Meta-regression analyses will serve to investigate unexplained heterogeneity in the SMDs between studies. Each study will be weighted in the regression models using the inverse of its variance; studies with the lowest amount of variance will be given a bigger weight in the regression model than those with the largest amount of variance. The association between each variable of interest and the primary outcome will be illustrated in table format where, for each variable, we will report its regression coefficient (B), standard error, 95% CI and statistical significance. Meta-regression analyses will be conducted in IBM SPSS Statistics version 25.0 [42]. Wilson’s SPSS macros will be used to build all regression models [43, 44].

‘Summary of findings’ table and GRADE

We will create a ‘summary of findings’ table for the main intervention comparison(s) and include the most important outcomes (e.g. nurses’ behaviour in clinical practice) to draw conclusions about the certainty of the evidence. Two review authors will assess the quality of the evidence independently for each outcome according to the five domains (risk of bias, inconsistency, indirectness, imprecision, publication bias) established by the Grading of Recommendations Assessment, Development, and Evaluation (GRADE) guidelines [45]. Review authors will use the GRADE profiler Guideline Development Tool software (GRADEpro; 2015, McMaster University and Evidence Prime Inc.) [46], based upon the data extracted with the data collection checklist.

Subgroup analysis and investigation of heterogeneity

We plan to carry out subgroup analyses to investigate heterogeneity when ten or more studies are available in the underlying outcome. If there are a sufficient number of studies, we will explore the following potential effect modifiers:

  • Implementation intervention types according to EPOC taxonomy [12];

  • Practice setting;

  • Clinical practice(s) targeted in nurses;

  • Study design.

Sensitivity analysis

We will conduct a sensitivity analysis by excluding studies deemed at high risk of bias. We will also conduct a sensitivity analysis to exclude studies with imputed data.

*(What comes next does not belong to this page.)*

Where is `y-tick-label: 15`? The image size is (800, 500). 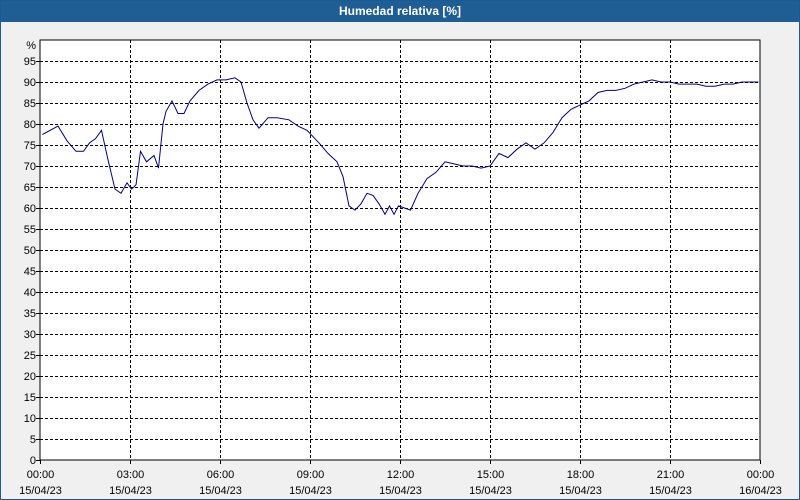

Discussion and dissemination

Results of this systematic review, meta-analysis and meta-regression will inform knowledge users (e.g. practitioners, policy-makers) and researchers regarding the effectiveness of practitioner-level implementation interventions in changing nurses' behaviour in clinical practice. In addition, data regarding the theory use, targeted mechanisms of action and included behaviour change techniques in studies will be useful for reporting, replicating and synthesizing evidence. Results will be disseminated through publications, conference presentations, website postings and interactive knowledge exchange events with key stakeholders.

This review has potential limitations. First, this review will build exclusively on published studies, whereas unpublished studies, grey literature and non-peer-reviewed literature will be excluded. Although including unpublished, grey and non-peer-reviewed literature has potential benefits in terms of comprehensiveness, it can introduce bias in the results of the systematic review and meta-analysis. Unpublished studies are usually of lower methodological quality than published studies [47]. Second, we anticipate that outcome measures for nurses’ behaviour in clinical practice will vary significantly across studies. Thus, we will conduct a meta-analysis using the SMD. This will allow us to standardize the results of studies to a uniform scale before pooling them. However, this method also has downsides since it assumes that the differences in standard deviations among studies reflect differences in measurement scales and not differences in variability among study populations [27]. Review authors deemed the use of the SMD appropriate for this review since it focuses on nurses, minimizing the risk of bias. Third, this review focuses exclusively on practitioner-level implementation interventions and their effect on nurses’ behaviour in clinical practice and patient outcomes. Other types of implementation interventions (e.g. financial interventions, patient-oriented organizational interventions, structural organizational interventions, regulatory interventions) may have important effects on nurses’ behaviour in clinical practice. However, we believe these interventions differ in scope and deserve their own review.